Archaeologists in Fermanagh discover 600-year-old murder mystery beneath controversial crannog
Drumclay Crannóg area will be cleared to make way for new Enniskillen link road despite massive 4,000 object find
When they began their dig they knew there was a possibility that they would find human remains the deeper they dug.
O’Keefe added, “At other crannogs that were excavated in the 1930s there were people’s heads lying about the bottom.”
He told the Irish Times that they also found skeletons wearing manacles and chains.
“It may have been an element of conquest, saying, ‘Right, this is mine now boys, we are going to consecrate it with the blood of your ancestors’.”
So far, a medieval board game, a gold ring, carved bowls, leather shoes, and finely-decorated metal dress pins have been found among the 4,000 objects archaeologists have discovered.
The clay-rich wetlands in the area had protected and preserved the site from oxygen, required for decomposition.

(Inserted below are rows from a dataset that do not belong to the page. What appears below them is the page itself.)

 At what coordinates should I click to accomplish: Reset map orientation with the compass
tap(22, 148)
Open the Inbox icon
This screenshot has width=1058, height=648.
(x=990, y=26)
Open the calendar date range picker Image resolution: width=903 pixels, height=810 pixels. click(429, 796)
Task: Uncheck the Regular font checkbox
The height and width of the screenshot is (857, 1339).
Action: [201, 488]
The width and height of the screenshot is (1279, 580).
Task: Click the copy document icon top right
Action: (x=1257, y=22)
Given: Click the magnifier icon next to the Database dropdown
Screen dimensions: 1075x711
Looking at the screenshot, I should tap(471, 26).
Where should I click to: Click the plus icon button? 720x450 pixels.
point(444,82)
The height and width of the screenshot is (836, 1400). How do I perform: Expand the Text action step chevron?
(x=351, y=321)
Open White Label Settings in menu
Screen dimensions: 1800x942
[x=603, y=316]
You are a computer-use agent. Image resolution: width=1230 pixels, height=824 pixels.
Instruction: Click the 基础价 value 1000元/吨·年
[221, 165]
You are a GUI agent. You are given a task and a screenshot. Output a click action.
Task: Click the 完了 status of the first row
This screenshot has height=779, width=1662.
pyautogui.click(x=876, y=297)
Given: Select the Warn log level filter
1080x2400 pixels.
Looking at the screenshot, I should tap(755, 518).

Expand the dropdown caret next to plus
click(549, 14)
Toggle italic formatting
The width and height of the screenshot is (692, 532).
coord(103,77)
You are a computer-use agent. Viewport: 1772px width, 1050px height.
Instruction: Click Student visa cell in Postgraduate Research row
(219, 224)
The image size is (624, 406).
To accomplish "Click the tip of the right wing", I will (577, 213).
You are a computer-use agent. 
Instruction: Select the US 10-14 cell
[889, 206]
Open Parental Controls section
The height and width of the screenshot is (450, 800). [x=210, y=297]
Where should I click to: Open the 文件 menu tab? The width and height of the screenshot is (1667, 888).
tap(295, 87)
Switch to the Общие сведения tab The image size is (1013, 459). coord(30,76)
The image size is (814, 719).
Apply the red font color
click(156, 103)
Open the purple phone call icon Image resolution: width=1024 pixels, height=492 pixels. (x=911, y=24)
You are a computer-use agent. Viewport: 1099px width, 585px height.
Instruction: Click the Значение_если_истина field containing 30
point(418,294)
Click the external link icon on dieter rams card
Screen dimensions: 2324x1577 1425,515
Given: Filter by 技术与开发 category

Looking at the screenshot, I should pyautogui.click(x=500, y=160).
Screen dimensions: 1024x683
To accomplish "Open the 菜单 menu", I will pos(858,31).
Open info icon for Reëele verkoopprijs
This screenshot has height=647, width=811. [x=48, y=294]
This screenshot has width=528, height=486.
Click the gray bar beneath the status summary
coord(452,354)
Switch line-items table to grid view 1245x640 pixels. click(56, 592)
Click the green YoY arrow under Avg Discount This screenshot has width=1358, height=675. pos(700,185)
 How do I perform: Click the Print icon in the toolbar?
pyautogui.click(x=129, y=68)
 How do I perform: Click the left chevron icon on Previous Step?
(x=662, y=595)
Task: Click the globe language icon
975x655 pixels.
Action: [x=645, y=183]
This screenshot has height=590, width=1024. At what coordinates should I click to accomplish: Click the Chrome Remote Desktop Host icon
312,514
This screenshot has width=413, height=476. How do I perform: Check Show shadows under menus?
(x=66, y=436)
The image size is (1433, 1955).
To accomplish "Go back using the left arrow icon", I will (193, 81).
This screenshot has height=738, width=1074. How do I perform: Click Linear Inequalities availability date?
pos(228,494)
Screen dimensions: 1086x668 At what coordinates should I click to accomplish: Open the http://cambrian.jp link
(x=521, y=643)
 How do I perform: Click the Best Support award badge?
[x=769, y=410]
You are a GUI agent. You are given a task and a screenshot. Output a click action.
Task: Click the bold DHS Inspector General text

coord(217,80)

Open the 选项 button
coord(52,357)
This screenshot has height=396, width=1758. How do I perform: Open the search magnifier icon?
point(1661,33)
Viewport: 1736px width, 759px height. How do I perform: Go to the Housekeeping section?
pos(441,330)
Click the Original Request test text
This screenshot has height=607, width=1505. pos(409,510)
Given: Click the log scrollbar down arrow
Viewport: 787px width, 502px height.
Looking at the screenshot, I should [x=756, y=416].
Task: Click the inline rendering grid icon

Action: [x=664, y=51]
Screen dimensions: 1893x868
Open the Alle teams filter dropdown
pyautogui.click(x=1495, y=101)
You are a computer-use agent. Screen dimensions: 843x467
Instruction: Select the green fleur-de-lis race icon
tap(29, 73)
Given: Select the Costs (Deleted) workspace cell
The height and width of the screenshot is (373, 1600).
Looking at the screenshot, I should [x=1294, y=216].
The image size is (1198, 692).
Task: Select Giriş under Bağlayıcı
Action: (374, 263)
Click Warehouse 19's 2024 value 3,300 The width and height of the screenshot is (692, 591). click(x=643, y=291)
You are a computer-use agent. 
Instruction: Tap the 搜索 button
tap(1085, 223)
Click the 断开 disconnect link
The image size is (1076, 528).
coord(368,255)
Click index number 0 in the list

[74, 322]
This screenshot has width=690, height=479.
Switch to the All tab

Despite the joy at the great find, O’Keefe says the long term preservation of the site as a tourist attraction is not practicable or economically-viable.
He said, “Whenever the lid has been kept on a site, it's intact, it's not decaying. Once you take the lid off and stir it around a little bit it starts to decay again,” he told the Daily Mail.
“If we were to stop today and try to freeze frame the site it wouldn't work. In order for it to work we would need to intervene with new protections on the ground which are massively expensive.”
Heavy plant diggers are expected to return to concrete over the site in Enniskillen, Co Fermanagh, to make way for a new link road.